Ошибочность договорной теории и всех правовых теорий заключается исключительно в неверном понимании ими существа права. Во всех своих оттенках договорная теория исходит из права, существующего независимо от какой бы то ни было общественной организации. Она берет одно или несколько положений существующего государственного правопорядка, чтобы вывести из него государство, что представляется не чем иным, как наивным Ыστερον πρώτερον. Сколько времени должно было пройти до тех пор, пока вообще было выработано положение об обязательности договоров, кажущееся естественному праву само собой разумеющимся! Тот факт, что простое согласие имеет абсолютно обязательную силу, и теперь еще нигде не признается правилом, не допускающим исключений. Невозможно, далее, указать объективное право, которым определяется содержание и юридические последствия основного договора. Отсюда – то поучительное и интересное явление, что естественное право и государственный договор конструируются разными авторами так, что их индивидуальные политические требования как будто дедуктивно вытекают из общих посылок, в которых, однако, – явно или в искусно замаскированном виде – уже вложены мнимые их последствия. Но самым крупным недостатком естественно-правового обоснования договора является невозможность доказать абсолютную связанность индивида раз данным согласием. Если человек по своей природе свободен, то следует признать неопровержимым положение Руссо, что от свободы невозможно отречение и, стало быть, индивид может во всякое время разрушить договор в силу этой его неотъемлемой свободы. С полной ясностью выводит это конечное логическое последствие естественно-правовой теории I. G. Fichte.
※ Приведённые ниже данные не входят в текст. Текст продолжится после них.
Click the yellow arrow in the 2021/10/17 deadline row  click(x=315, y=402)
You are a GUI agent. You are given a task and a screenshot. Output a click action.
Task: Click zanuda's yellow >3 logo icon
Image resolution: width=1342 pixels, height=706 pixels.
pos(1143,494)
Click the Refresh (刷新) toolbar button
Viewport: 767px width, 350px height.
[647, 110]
Если кто-либо меняет свою волю, он с этого момента не находится более в договорном отношении; он не имеет никаких прав по отношению к государству, как и государство по отношению к нему[261]. Если может выступить из государства один, то могут сделать это и многие. Отношения их друг к другу и к государству, которое они оставили, нормируются тогда только естественным правом. Если отделившиеся хотят теснее объединиться друг с другом и заключить новый общественный договор на каких бы то ни было условиях, они, в силу естественного права, под защиту которого они удалились, имеют на то безусловное право. – Возникает новое государство[262].
Таким образом, договорная теория, доведенная до ее логических последствий, не обосновывает, а разрушает государство. Если это последствие вывел из нее только Fichte, то это объясняется тем, что другие либо устанавливают, не подвергая критике, положение об абсолютно обязательной силе договоров, как не допускающую сомнений догму, либо же для обоснования государства прибегают, рядом с договором, еще к какой-либо другой силе. Договор для многих является лишь causa proxima государства, за которой в качестве causa remota стоит то естественный инстинкт, то высшая этическая норма, так что эти учения сливаются с психологическими и этическими теориями.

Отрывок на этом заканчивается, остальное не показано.